(693b) Modeling Spatial and Temporal Emissions for Animal Farming Using Mechanistic Models

Animal farming is an important sector for economy of several states in USA, however, has high contribution to GHG emissions and waste production as manure. One challenge of tracking emissions from this sector is heterogeneous nature of this sector with varied practices across small scale, large scale and integrated livestock-crop farming. This poses a unique challenge for waste management and also design of waste recycling facilities related to animal farming sector. Hence, there is a need to standardize and automate approach of estimating emissions and waste generation in animal farming sector. We address this challenge using a mechanistic modeling approach for animal growth combined with scaling factors representing scale of operations for farm selected.

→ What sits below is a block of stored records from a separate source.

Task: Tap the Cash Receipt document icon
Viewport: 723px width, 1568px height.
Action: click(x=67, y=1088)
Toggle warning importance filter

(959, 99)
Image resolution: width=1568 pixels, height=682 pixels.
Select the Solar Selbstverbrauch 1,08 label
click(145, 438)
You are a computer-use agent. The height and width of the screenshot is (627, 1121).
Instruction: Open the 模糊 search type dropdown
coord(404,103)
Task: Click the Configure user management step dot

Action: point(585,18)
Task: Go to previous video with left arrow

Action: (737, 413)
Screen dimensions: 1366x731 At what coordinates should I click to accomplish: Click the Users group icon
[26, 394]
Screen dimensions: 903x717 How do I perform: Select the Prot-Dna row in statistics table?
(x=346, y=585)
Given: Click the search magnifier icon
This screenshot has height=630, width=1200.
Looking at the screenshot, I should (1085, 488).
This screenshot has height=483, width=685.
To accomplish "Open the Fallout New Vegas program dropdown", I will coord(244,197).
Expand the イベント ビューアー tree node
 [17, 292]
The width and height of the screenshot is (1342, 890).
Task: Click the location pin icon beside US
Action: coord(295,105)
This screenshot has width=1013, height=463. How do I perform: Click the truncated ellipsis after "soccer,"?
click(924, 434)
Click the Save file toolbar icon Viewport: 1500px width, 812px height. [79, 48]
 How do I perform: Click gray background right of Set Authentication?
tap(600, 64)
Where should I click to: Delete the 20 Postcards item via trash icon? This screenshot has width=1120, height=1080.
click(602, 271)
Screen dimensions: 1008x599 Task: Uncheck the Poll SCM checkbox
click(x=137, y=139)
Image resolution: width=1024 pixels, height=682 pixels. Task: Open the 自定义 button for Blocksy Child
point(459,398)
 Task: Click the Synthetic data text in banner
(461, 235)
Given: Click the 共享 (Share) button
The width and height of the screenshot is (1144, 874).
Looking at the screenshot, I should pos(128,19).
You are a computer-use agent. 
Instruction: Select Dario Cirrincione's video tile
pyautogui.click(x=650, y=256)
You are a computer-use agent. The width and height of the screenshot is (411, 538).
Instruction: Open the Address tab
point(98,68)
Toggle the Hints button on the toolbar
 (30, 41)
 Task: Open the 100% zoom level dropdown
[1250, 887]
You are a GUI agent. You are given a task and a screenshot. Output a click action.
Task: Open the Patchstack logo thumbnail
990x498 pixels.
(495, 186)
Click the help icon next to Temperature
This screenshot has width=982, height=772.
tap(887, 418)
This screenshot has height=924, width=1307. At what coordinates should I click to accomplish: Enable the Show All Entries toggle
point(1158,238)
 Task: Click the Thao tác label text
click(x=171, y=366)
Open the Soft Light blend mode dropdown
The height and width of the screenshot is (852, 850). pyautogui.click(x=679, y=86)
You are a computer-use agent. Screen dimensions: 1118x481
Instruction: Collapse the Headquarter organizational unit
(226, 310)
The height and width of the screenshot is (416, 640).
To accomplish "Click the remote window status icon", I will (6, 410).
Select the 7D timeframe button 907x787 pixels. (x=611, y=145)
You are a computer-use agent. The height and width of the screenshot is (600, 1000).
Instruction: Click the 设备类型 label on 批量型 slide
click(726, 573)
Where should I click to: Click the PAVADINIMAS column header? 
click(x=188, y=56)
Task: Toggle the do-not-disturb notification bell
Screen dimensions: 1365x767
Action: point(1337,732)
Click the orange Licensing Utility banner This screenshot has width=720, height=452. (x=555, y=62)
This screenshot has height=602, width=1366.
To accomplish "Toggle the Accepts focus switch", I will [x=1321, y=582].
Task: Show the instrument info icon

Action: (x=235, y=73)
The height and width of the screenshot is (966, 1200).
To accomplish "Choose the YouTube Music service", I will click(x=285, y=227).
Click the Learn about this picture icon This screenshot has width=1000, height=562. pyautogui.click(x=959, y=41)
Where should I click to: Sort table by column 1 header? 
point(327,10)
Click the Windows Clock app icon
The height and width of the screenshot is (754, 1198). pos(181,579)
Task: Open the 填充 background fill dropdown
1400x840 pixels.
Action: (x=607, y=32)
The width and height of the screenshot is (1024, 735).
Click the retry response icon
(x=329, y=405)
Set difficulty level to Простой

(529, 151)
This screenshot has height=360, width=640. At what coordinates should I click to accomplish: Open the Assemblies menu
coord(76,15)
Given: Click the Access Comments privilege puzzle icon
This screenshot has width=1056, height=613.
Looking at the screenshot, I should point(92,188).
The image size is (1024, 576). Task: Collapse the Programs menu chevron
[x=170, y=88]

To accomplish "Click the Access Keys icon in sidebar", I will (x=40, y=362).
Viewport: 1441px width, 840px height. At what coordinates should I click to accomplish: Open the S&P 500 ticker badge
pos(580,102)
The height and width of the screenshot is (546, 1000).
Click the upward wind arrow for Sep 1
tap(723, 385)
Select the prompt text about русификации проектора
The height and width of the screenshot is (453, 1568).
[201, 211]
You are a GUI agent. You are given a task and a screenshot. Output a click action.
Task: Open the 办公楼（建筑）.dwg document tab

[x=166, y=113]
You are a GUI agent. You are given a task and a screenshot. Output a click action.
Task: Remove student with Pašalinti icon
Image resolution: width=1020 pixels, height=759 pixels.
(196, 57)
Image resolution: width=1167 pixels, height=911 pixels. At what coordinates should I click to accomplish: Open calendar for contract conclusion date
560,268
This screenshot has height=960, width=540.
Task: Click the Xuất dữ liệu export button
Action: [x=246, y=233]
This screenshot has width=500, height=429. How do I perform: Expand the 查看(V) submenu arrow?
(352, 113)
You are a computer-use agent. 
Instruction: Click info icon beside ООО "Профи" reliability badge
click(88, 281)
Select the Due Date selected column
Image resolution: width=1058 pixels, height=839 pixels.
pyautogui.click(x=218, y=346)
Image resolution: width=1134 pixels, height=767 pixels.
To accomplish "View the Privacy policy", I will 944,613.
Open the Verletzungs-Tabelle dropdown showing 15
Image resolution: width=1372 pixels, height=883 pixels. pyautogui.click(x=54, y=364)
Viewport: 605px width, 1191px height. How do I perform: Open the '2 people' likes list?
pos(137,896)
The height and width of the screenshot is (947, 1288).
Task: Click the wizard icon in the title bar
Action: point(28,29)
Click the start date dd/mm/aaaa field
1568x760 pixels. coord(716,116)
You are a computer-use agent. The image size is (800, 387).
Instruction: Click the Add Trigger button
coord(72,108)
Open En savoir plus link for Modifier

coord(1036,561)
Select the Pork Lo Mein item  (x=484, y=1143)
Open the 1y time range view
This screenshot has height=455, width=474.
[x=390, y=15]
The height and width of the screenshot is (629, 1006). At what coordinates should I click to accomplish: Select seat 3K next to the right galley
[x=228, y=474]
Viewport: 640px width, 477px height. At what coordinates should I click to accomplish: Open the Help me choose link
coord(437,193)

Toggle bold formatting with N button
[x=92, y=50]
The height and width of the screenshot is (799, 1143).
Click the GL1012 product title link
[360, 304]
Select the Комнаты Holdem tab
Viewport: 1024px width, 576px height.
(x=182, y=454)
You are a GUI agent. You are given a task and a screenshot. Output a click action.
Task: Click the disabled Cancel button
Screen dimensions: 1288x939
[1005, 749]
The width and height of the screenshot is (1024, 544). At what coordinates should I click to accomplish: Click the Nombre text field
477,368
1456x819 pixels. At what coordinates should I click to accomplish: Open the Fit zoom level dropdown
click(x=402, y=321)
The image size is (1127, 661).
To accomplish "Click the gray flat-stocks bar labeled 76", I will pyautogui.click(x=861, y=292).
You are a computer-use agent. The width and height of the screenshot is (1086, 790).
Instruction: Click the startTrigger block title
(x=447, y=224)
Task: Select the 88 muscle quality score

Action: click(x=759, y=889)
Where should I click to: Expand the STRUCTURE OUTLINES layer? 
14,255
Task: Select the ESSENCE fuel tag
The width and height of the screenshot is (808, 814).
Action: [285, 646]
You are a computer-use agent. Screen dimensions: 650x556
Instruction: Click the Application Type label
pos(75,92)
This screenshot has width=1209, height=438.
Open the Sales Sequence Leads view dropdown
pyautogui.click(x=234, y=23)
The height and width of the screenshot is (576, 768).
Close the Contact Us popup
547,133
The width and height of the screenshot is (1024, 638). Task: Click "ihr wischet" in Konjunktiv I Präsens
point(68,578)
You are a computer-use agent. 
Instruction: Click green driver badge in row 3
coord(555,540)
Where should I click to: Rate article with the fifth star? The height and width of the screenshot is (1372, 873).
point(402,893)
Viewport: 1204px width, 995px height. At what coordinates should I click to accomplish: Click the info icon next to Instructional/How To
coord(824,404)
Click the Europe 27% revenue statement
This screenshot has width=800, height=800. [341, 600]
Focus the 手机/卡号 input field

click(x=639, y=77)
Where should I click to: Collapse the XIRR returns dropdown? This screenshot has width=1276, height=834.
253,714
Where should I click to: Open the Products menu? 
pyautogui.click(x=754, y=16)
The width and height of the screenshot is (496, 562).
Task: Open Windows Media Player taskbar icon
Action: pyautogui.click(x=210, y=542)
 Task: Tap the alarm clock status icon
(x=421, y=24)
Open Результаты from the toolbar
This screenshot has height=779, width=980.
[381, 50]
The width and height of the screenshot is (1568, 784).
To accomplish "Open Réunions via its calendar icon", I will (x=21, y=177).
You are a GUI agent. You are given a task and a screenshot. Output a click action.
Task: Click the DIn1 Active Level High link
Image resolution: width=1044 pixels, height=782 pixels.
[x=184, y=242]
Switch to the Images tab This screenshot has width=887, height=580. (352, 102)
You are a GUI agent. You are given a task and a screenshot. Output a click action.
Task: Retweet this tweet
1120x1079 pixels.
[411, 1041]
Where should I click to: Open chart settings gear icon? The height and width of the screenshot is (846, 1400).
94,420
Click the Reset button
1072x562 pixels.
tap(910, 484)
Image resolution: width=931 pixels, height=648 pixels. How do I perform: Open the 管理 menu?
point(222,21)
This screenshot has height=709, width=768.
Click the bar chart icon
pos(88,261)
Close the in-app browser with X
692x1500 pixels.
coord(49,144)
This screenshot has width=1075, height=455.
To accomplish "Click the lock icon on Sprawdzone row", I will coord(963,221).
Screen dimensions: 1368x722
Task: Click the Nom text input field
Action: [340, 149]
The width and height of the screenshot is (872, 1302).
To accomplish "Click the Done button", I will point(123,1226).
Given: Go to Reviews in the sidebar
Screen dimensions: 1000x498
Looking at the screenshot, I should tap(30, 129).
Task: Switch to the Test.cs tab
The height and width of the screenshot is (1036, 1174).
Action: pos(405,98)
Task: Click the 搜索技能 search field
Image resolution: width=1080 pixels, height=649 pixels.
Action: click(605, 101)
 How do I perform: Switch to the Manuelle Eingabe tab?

We demonstrated here that modeling the production technique of any live animal-based industry is often challenging as the mass transformation process from feed intake to biological body mass growth is very complex. The body mass of animals can vary based on several factors such as quantity and type of nutrient feed, water intake, age, gender, climate and living conditions, etc. To tackle this challenge, we develop a computational model in Python to model the hog farming industry and demonstrated application in Illinois, USA.

The model uses different biomass growth equations for different hog age groups. The nutrient and water intake data were obtained from the United States Department of Agriculture (USDA) databases. The environmental impacts of the hog farming in Illinois were also quantified by integrating environmental impact assessment equations. Formulas derived by The Livestock Environmental Assessment and Performance (LEAP) program of the United Nation’s Food and Agriculture Organization were used to calculate the methane emissions of the farm using dynamics of animal growth. The model assumes that the hog farm uses a deep pit manure management system and the pit system collects 100% of the manure, therefore 100% of manure produced is treated by the system. The percentage of volatile solids was assumed to be 75.7% based on literature search. Further, we identify the location of animal farms modeled to show spatial and temporal variation of emissions as geospatial data.